List each line of the listing below that contains the word "height".

**Data extracted from a collection:**
^^^^^^^^^^^^^^^^

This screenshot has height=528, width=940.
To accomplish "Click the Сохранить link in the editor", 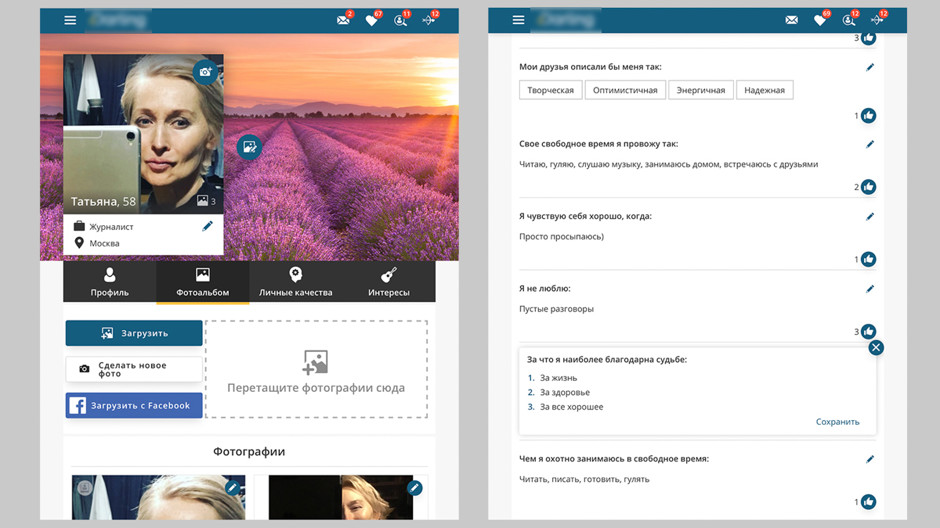I will coord(837,422).
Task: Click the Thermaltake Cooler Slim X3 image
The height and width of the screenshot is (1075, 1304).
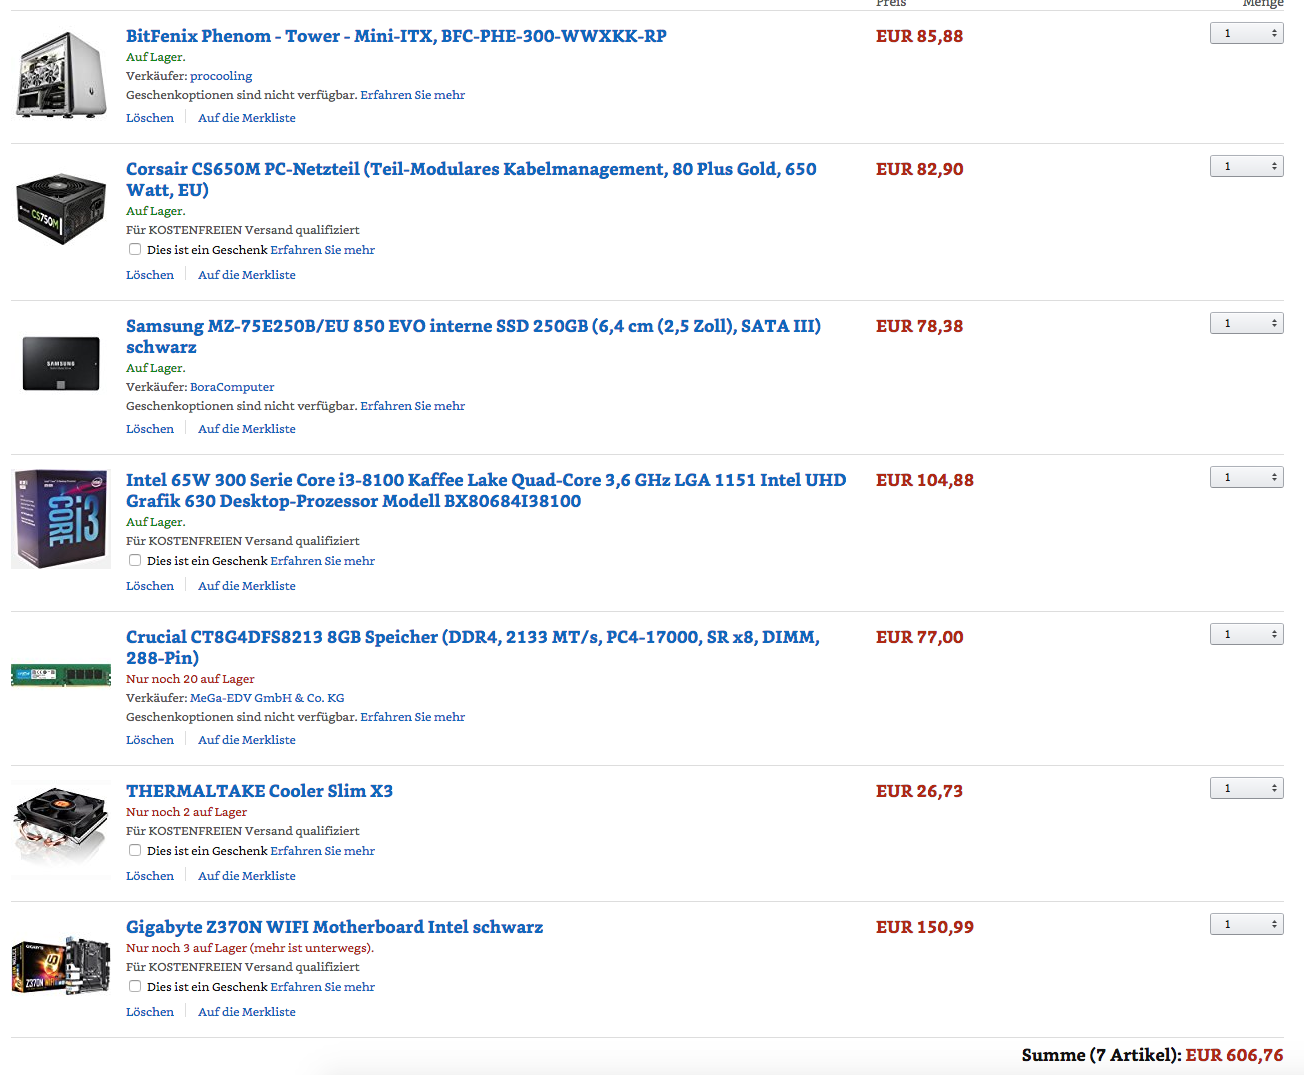Action: coord(61,826)
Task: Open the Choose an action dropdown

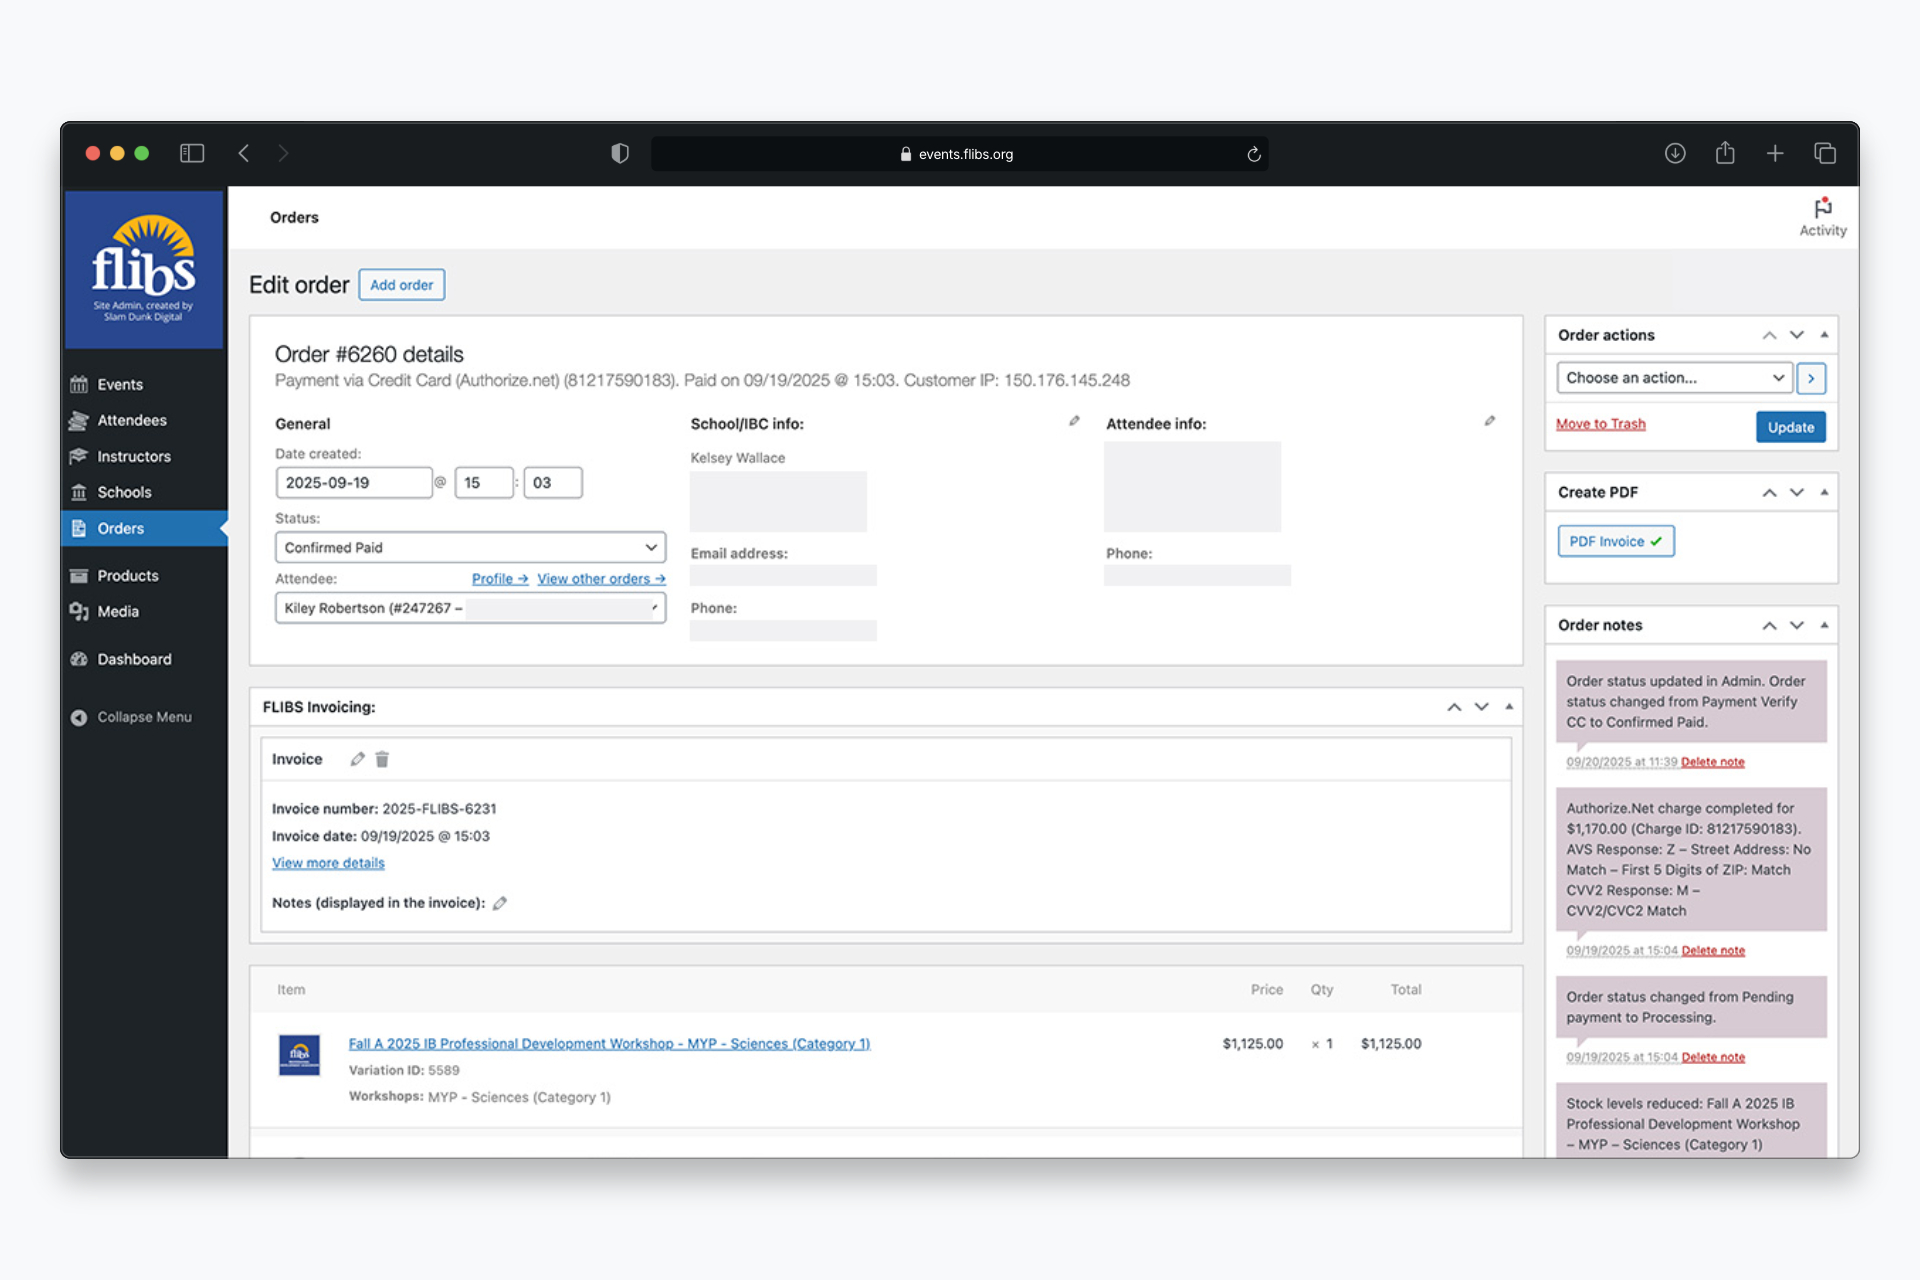Action: 1674,378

^^^^^^^^^^^^^^^^

**CORRECT ANSWER:**
This screenshot has height=528, width=940.
The height and width of the screenshot is (1075, 1304).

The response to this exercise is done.